What MiSTer Is (and Isn't)
Before the specs, the concept — because a lot of buyers arrive thinking MiSTer is "a fast emulator box," and it is not that at all.
FPGA is reconfiguration, not emulation
A field-programmable gate array is a chip full of logic blocks whose wiring you can define after manufacture. A MiSTer "core" is not a program that pretends to be a Super Nintendo; it is a hardware description that rewires the FPGA's gates until the chip is, functionally, the Super Nintendo's logic. There is no interpreter sitting between the game and the silicon, translating opcodes on the fly. The gates run the game the way the original gates did. That is why the community insists on the word "simulation" over "emulation," and why accuracy hounds treat it as a preservation platform rather than a toy.

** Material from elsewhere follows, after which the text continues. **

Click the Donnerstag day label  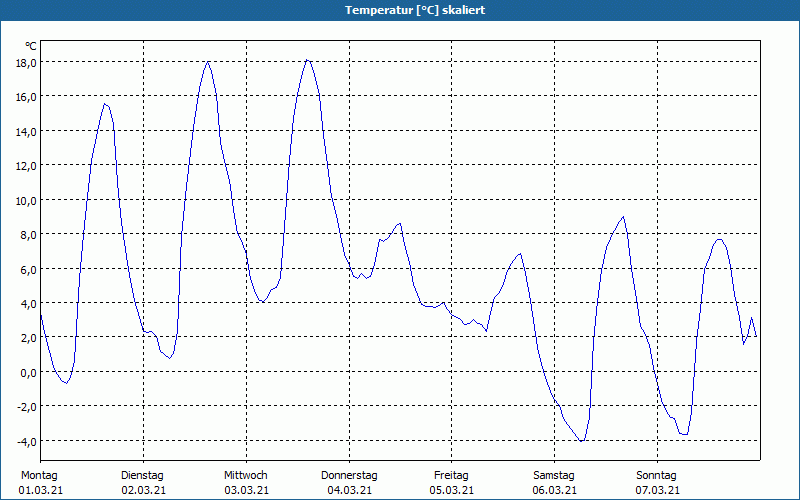pyautogui.click(x=349, y=475)
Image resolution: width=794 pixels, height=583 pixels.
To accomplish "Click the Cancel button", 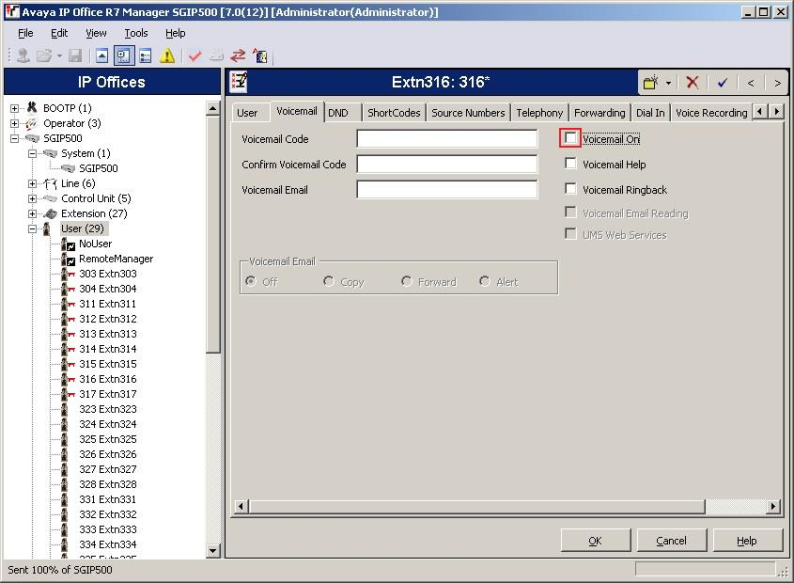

Latency measured in microseconds
The practical payoff is timing. Because a MiSTer core can output at the source's native (and slightly odd) refresh rate without a frame buffer, its added display lag can be as little as a few microseconds — the width of a rounding error next to the tens of milliseconds a typical software stack adds. This is the same reason FPGAs quietly run the variable-refresh hardware in high-end monitors; if you want the display-side version of this argument, we tore into it in our look at how the $300 G-Sync module tax finally died. Silicon that reconfigures itself is cheap now. Silicon that reconfigures itself accurately is the whole MiSTer value proposition.
The software side: one SD card, hundreds of cores
None of this changes how you feed the machine. MiSTer boots an ARM-side Linux menu from an SD card, and cores drop into a fixed folder structure the project has used for years. The Multisystem 2 remains, in Hackaday's words, "100% compatible with the MiSTer software, but allows some additional future features." A fresh card looks roughly like this:
/media/fat/ # the SD card root
|-- _Arcade/ # JTCORE and other arcade cores (.mra/.rbf)
|-- _Computer/ # Amiga, Atari ST, C64, early PC...
|-- _Console/ # NES, SNES, Mega Drive, PSX, Neo Geo...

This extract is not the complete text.